WHAT YOU NEED TO DO ->
Arrange the lines below as a Markdown table with the columns Row and Text, skipping blank lines and covering only the span from the start of the items through the line containing "The width and height of the screenshot is (1200, 421).", inclusive. Leave the pictures out of the table.

Click-target data:

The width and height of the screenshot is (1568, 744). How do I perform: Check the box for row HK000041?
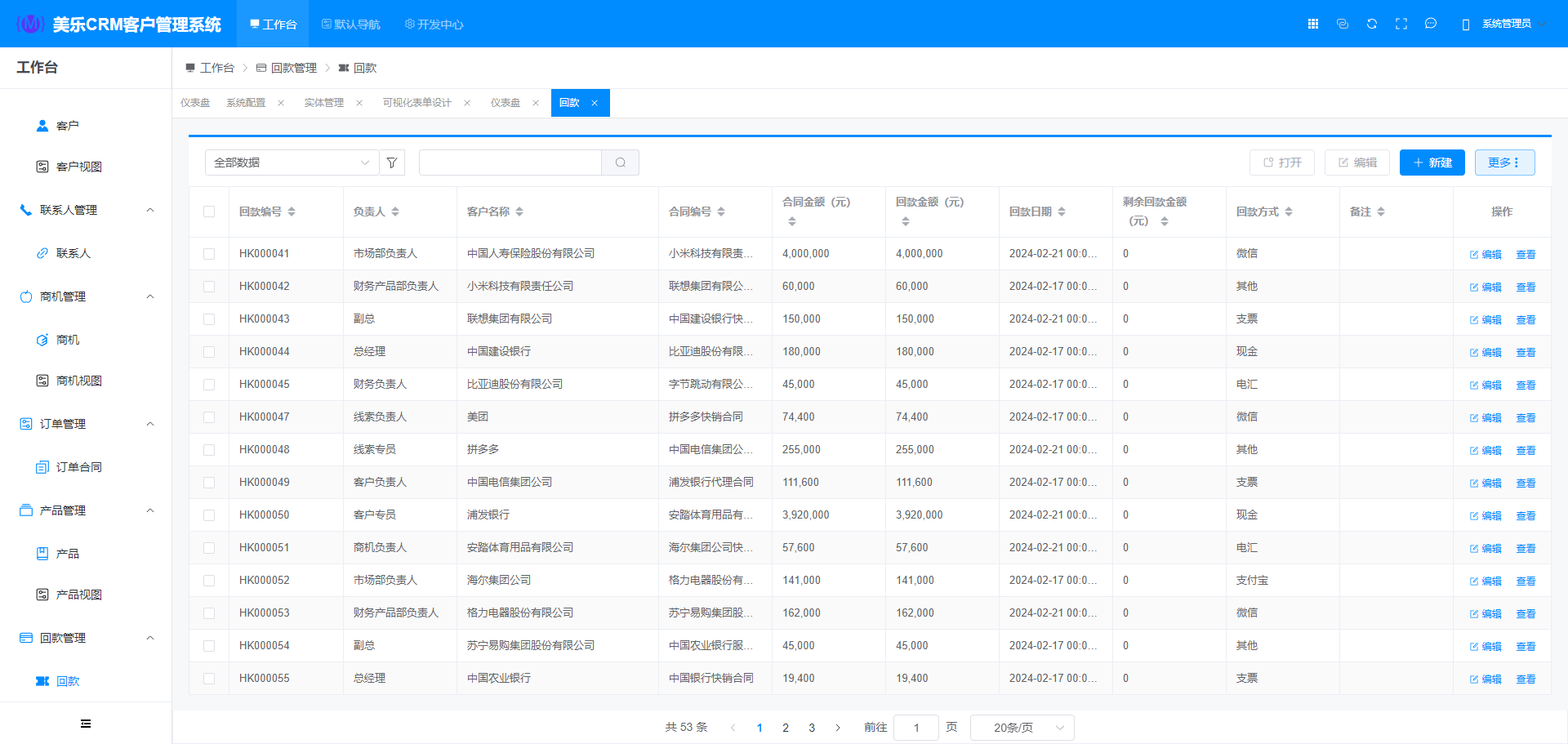[209, 254]
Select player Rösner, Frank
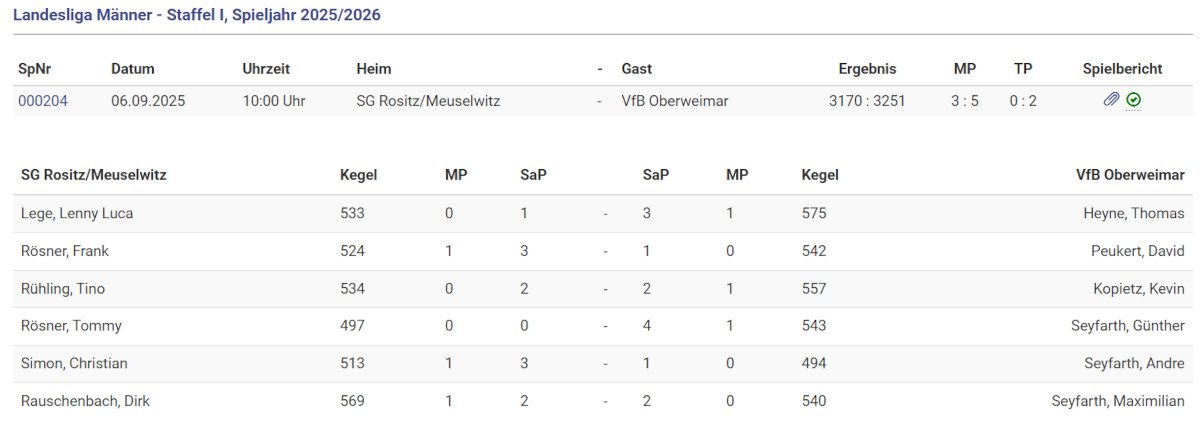The width and height of the screenshot is (1200, 421). click(63, 251)
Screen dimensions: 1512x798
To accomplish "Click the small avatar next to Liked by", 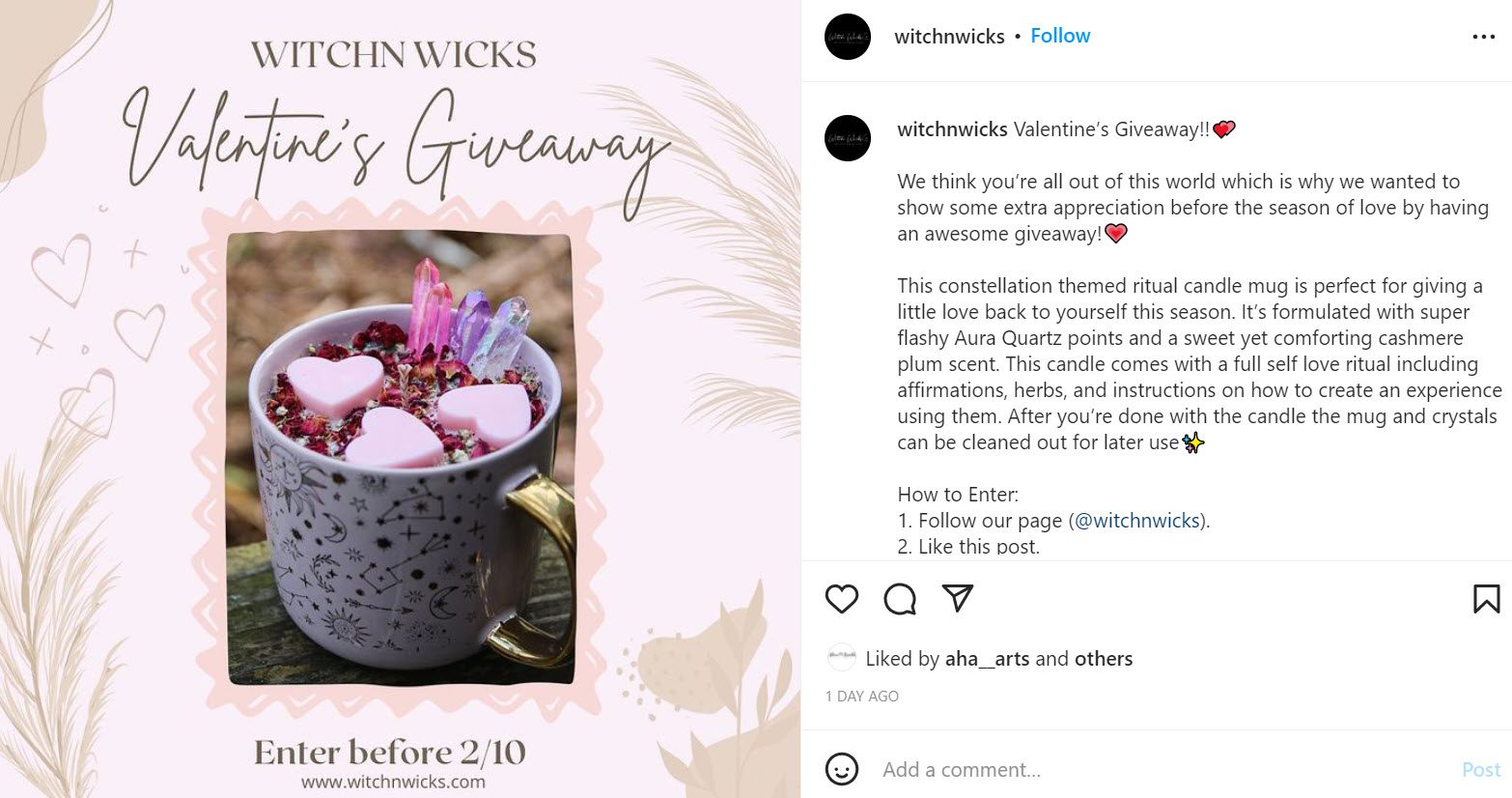I will [842, 658].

WRITTEN ANSWER ->
| Row | Text |
|---|---|
| 1 | The width and height of the screenshot is (1568, 744). How do I perform: Check the box for row HK000041? |
| 2 | [209, 254] |
| 3 | Select player Rösner, Frank |
| 4 | The width and height of the screenshot is (1200, 421). click(63, 251) |